Start the poll at http://survey.independentmovement.org.
How about a thoughtful reading of the Declaration of Independence?
Have a safe, enjoyable, and reflective holiday.
July 3, 2008
Hot local rumor (updated)
I've just gotten a tip that Billy Blades has been outed and silenced. The tipster is of dubious credibility (to put it mildly), so nothing is definite yet. Stay tuned. I'll post updates related to this developing "story" as they become available.
A little "incentive" inspired one of his buddies to cough up his secret identity. You should have seen the look on his face when I showed up at his door with two of Chattanooga's finest.
Unbelievable. And disappointing, because the person's identity has yet to be revealed. Come on, Fake Ron!
This post is filed under "Humour" and is not to be taken seriously.
July 2, 2008
Chattarati.com launches today
Many months of brainstorming, planning, hard work and anticipation culminate in the launch today of a new website that offers news and opinion for the greater Chattanooga area.
What is (are) Chattarati? To give you one idea, a similar word, "chatterati," is explained at Word Spy as follows:
Chatterati combines chattering classes, "the social group consisting of those people who are educated, articulate, and opinionated," and the suffix -rati, "the elite or intelligentsia of a particular group."
But that is just one definition, and it doesn't necessarily directly apply to this new venture. To find out what Chattarati.com is and will become, you'll just have to make it a regular stop in your daily web travels.
July 1, 2008
In the works..
It's been a very busy time for your "ticketmaster," but a slew of webtivity is about to emerge. Here are some of the items underway:
- The Ticket: Early voting for the August 7 election begins July 18. A comprehensive look at the ballots in Chattanooga/Hamilton County (and additional areas, as time permits) is imminent.
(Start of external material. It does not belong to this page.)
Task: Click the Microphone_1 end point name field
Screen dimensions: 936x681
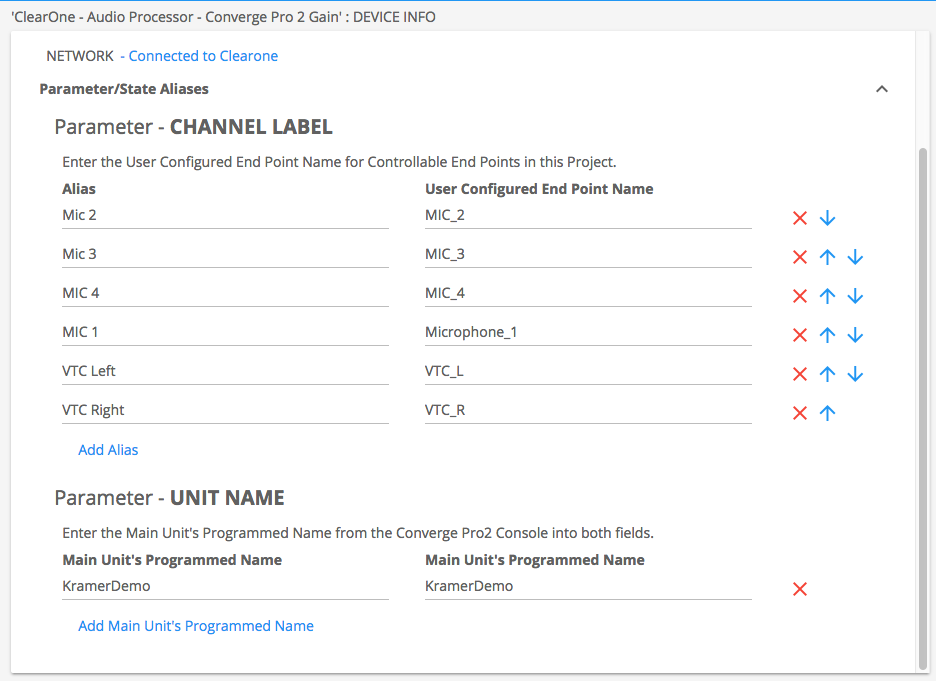Action: pos(587,332)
- Sheriff candidates: the forum at the Choo Choo was covered in last night's news, but last week's at Cedar Hills was more dressed-down and gritty. I'll show you why.
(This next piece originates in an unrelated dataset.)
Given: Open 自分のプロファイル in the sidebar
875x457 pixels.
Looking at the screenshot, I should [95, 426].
- City Council, District 5: Yet another special election will be held, on November 4, to replace former Councilman John Franklin, Jr. Watch for an exclusive with the only declared candidate (so far).
- Chattanooga's new favorite website is launching tomorrow (Wednesday), bright and early. The launch will be announced here, and in a few other places.
And, whether or not you think Neal Pascal should be saying anything about it, ain't this fantastic weather? (On Neal Pascal: people, get a life. TV Weatherman != Deacon. Leave Neal alone, and let him do his job.)